Pemandangan itu merupakan tradisi warga desa setempat yang dilaksanakan menjelang bulan suci Ramadan, yakni perang air atau "Bajong Banyu". Kalau umumnya warga akan mensucikan diri dengan padusan di kolam renang, namun di Dusun Dawung dilaksanakan secara unik.
Sebelum perang air, terlebih dahulu dilaksanakan ritual doa di sendang Kedawung, yang ada di desa setempat. Sendang ini oleh warga dijaga dengan hati- hati karena merupakan mata air untuk kehidupan sehari-hari.
Sebelum menuju sendang, ditampilkan tarian tradisional oleh beberapa gadis dan jejaka setempat. Kemudian para penari ini menjadi cucuk lampah para tokoh masyarakat yang mengenakan pakaian tradisional Jawa menuju ke sendang. Mereka membawa kendi untuk diisi air yang diambil dari sendang.
Di sendang ini dilaksanakan doa bersama memohon kesejahteraan, keamanan dan kemakmuran untuk warga. Gending-gending Jawa mengiringi perjalanan menuju sendang.
Setelah melakukan ritual di sendang, rombongan kemudian menuju ke lapangan dan para sesepuh secara bergantian menuangkan air suci itu ke dalam sebuah gentong. Setelah diberi aba-aba, warga kemudian saling melempar air, sedangkan sesepuh memercikkan air dari gentong ke arah warga. Suasana menjadi riuh rendah.
Sekdes Banjarnegoro, Sarjoko mengatakan, Bajong Banyu merupakan tradisi warga yang sudah lama dilakukan menjelang Ramadan. Sebelumnya, warga sering padusan di sungai Progo, namun kemudian berkembang menjadi tradisi yang dikemas oleh para pemuda karang taruna menjadi Bajong Banyu.
Tradisi ini mengambil air suci dari sendang Dawung kemudian diarak dan kemudian saling lempar air.

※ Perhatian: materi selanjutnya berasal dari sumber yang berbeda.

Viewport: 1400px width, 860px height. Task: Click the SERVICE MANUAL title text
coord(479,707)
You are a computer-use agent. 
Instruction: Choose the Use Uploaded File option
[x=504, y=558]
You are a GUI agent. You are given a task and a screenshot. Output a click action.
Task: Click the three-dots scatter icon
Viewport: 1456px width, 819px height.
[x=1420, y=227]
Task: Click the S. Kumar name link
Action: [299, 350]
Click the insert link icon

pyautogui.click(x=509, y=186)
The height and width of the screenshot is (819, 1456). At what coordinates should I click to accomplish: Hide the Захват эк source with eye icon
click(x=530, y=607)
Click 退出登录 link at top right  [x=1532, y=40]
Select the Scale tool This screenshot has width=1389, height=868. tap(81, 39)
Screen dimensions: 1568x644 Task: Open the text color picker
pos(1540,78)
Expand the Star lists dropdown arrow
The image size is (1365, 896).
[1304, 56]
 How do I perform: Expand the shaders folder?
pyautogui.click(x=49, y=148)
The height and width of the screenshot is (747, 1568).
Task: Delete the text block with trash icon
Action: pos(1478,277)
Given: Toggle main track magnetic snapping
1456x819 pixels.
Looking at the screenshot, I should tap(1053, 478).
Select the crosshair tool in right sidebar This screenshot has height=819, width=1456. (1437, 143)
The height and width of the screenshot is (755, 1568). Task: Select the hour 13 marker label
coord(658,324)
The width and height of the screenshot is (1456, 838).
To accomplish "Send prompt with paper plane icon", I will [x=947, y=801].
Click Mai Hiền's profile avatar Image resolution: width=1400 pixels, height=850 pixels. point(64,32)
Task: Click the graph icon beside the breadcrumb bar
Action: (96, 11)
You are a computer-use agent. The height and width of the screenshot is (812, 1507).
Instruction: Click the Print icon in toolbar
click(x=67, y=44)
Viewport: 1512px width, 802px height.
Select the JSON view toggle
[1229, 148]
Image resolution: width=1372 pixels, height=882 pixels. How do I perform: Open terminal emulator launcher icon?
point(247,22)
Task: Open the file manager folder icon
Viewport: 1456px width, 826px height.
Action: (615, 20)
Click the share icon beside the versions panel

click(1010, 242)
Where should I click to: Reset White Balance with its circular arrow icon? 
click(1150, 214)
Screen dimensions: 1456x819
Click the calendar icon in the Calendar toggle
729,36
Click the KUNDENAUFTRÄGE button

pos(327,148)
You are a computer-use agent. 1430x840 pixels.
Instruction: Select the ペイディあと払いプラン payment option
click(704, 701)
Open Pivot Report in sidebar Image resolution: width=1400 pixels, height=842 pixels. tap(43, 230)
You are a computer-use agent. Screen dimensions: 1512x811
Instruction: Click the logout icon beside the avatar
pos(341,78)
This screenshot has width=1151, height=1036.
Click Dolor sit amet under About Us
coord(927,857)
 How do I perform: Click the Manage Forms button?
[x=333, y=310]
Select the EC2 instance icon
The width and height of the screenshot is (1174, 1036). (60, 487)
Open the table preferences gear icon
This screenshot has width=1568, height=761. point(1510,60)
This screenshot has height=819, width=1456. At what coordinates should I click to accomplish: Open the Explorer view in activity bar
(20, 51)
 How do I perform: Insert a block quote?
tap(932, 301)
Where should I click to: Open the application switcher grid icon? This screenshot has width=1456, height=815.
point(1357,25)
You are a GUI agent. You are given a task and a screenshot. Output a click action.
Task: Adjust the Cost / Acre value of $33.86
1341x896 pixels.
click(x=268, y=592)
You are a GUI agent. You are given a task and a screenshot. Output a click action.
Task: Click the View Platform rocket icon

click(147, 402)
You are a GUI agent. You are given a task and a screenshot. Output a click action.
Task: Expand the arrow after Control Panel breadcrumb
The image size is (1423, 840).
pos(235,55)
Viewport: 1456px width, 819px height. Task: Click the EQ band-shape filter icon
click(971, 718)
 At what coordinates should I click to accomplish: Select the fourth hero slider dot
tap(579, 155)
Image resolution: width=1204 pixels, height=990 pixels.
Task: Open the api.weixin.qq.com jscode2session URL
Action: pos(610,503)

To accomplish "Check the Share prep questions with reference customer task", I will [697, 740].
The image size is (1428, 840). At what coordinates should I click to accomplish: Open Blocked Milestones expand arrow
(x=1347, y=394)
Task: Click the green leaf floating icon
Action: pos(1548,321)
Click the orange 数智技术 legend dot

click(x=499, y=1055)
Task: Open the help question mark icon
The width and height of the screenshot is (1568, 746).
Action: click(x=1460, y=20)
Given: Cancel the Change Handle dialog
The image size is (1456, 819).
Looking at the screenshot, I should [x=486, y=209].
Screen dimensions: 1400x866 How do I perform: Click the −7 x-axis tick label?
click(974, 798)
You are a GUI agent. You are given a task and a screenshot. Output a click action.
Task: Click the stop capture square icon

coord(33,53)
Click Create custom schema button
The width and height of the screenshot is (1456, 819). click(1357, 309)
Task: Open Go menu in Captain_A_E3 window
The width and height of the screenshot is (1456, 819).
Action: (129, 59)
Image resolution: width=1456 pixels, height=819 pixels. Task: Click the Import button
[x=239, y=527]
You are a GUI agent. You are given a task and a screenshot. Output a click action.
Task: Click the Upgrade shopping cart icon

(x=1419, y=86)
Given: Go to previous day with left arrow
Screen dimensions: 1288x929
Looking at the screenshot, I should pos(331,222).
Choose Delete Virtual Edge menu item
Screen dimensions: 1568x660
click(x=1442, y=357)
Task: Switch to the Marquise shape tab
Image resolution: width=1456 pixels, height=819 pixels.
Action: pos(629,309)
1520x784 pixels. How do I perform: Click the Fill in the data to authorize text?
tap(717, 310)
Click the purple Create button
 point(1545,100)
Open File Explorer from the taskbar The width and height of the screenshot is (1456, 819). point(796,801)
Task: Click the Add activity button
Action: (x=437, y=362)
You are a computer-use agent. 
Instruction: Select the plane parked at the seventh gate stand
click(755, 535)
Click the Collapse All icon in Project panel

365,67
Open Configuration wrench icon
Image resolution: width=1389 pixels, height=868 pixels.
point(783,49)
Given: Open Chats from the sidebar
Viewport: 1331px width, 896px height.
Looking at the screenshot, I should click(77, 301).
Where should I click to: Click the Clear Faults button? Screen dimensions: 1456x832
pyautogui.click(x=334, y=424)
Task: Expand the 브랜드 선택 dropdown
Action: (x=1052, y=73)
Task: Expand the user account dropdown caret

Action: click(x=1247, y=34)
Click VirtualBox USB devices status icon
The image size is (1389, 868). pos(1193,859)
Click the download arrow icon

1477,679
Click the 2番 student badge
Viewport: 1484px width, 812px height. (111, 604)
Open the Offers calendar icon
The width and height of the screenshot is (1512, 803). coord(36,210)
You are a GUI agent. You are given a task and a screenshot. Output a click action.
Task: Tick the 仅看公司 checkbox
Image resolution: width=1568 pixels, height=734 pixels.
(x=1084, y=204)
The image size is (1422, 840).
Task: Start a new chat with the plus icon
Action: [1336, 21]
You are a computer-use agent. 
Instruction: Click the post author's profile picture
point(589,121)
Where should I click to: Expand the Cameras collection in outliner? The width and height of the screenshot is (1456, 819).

Makna dari air suci sebagai perwujudan bersih diri untuk mensucikan diri menjelang Ramadan.
Rangkaian kegiatan ini cukup padat dari siang hingga malam hari dengan menampilkan berbagai macam kesenian tradisional dari Desa Banjarnegoro dan sekitarnya.
Sementara itu, saling lempar air bukan untuk saling bertengkar atau dendam, namun wujud kerukunan.
"Dengan saling lempar dengan riang hati bisa menghilangkan rasa dendam, dengki dan iri hati," tuturnya.
Panitia pelaksana, Mulai Tri Rahayu mengatakan, Bajong Banyu sudah masuk dalam kalender event budaya tahunan Kabupaten Magelang dan Provinsi Jawa Tengah. Kegiatan ini semakin memperkuat ekosistem seni budaya di desa setempat. Dengan kegiatan ini menjadi stimulan bagi generasi muda untuk berdiskusi, berorganisasi dan beraktivitas seni budaya.
Melalui Bajong Banyu, Dusun Dawung membuktikan keterbatasan potensi wisata alam bukan penghalang untuk menciptakan daya tarik budaya yang prestisius dan bermakna bagi masyarakat luas.